Un recente rapporto delle Nazioni Unite, redatto da Reem Alsalem, relatrice speciale sulla violenza contro le donne e le ragazze, esorta a mantenere gli sport femminili “esclusivi per le donne” in risposta alla crescente presenza di atleti transgender nelle competizioni femminili. Il documento solleva preoccupazioni riguardo all’equità e alla sicurezza delle donne nello sport e propone raccomandazioni per salvaguardare i diritti delle atlete biologicamente femmine.
Nel rapporto, Alsalem evidenzia come la partecipazione di uomini che si identificano come donne abbia portato a risultati sproporzionati: circa 890 medaglie sarebbero state vinte da atleti transgender, escludendo oltre 600 atlete in 29 discipline sportive. Questa situazione, secondo l’autrice, ha sollevato dubbi sulla giustizia delle competizioni femminili e sulla protezione dei diritti delle donne nello sport.
Tra le raccomandazioni principali del rapporto, emerge la necessità di riservare le competizioni femminili alle donne biologiche, per garantire “sicurezza e equità”. Il rapporto afferma chiaramente che le categorie sportive femminili dovrebbero essere “accessibili esclusivamente alle persone il cui sesso biologico è femminile”. Alsalem sottolinea l’importanza di proteggere lo spazio competitivo delle donne e delle ragazze, preservandone i diritti conquistati attraverso decenni di lotte per l’uguaglianza di genere.

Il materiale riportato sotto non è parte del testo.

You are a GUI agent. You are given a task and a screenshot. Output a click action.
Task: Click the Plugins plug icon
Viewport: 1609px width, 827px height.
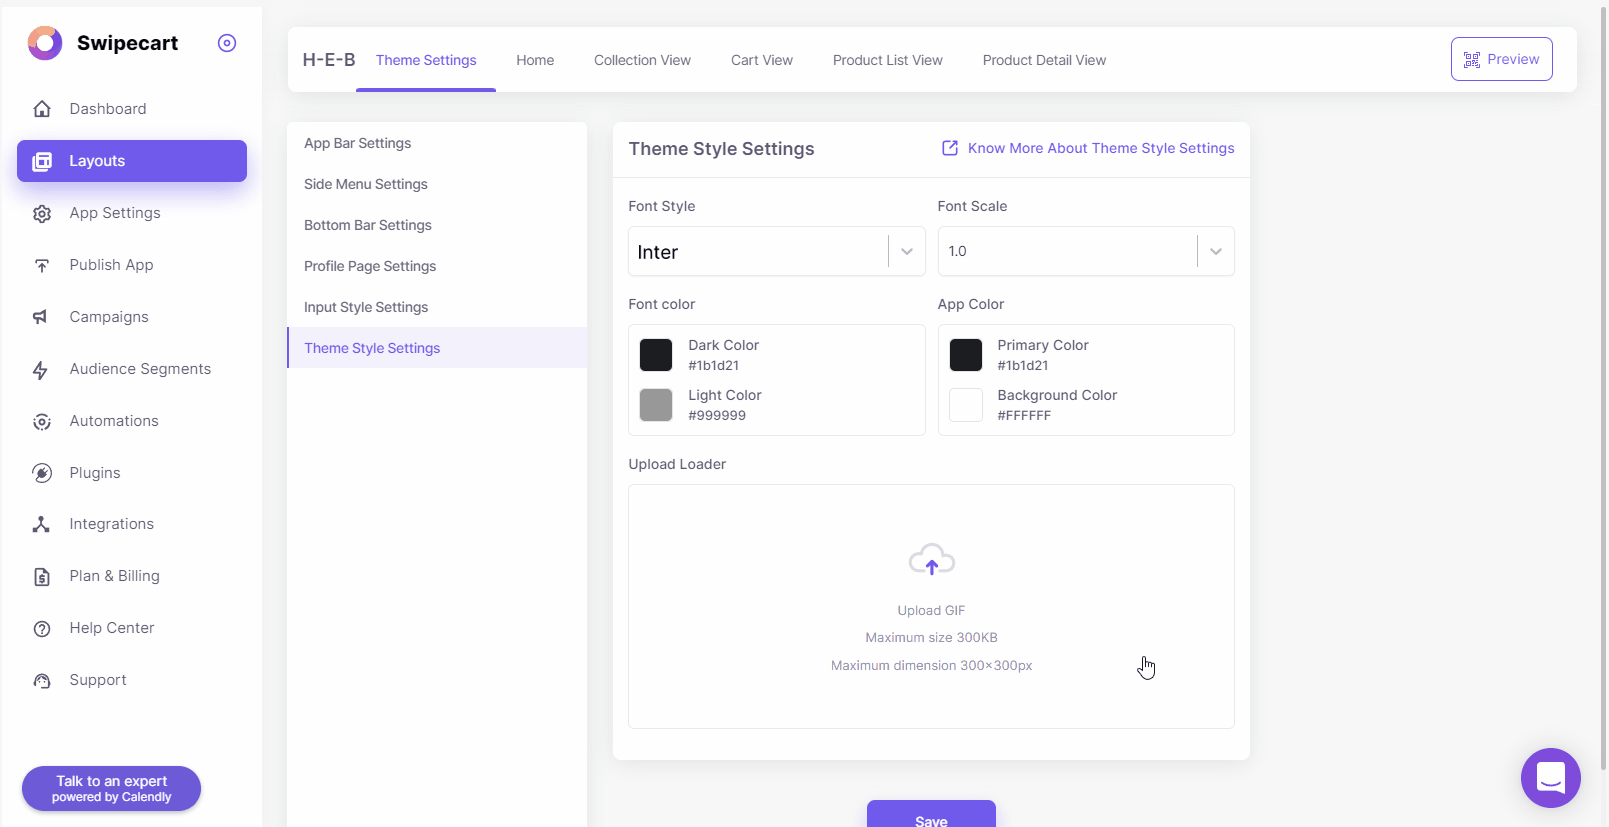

Una proposta interessante del rapporto riguarda i metodi per determinare il sesso di un atleta nei casi in cui vi siano dubbi. Viene suggerito un approccio “dignitoso, rapido, non invasivo e accurato”, come l’uso di un tampone della guancia o, in casi eccezionali, di test genetici. Inoltre, nei contesti sportivi non professionistici, Alsalem suggerisce che si potrebbe ricorrere alla verifica del certificato di nascita originale.
Il rapporto pone inoltre particolare attenzione sulla protezione della privacy delle donne, citando il diritto internazionale che garantisce il diritto alla privacy negli spogliatoi e in altri spazi sportivi intimi. Alsalem sottolinea che la presenza di atlete transgender potrebbe compromettere tale diritto, violando l’Articolo 17 del Patto internazionale sui diritti civili e politici del 1966, il quale afferma che nessuno deve essere sottoposto a interferenze arbitrarie o illecite nella propria vita privata.
Pur insistendo sulla necessità di proteggere le categorie femminili, Alsalem riconosce i diritti delle persone transgender, affermando che non dovrebbero essere escluse dallo sport in generale. Tuttavia, la relatrice ribadisce che tali diritti non devono prevalere su quelli delle donne, né imporre la loro presenza in spazi riservati esclusivamente alle atlete biologicamente femmine.
In conclusione, il rapporto invita a bilanciare i diritti degli atleti transgender con la tutela delle donne e delle ragazze, suggerendo che queste ultime non dovrebbero essere penalizzate o private del loro spazio sportivo a causa delle decisioni riguardanti l’inclusione degli atleti transgender.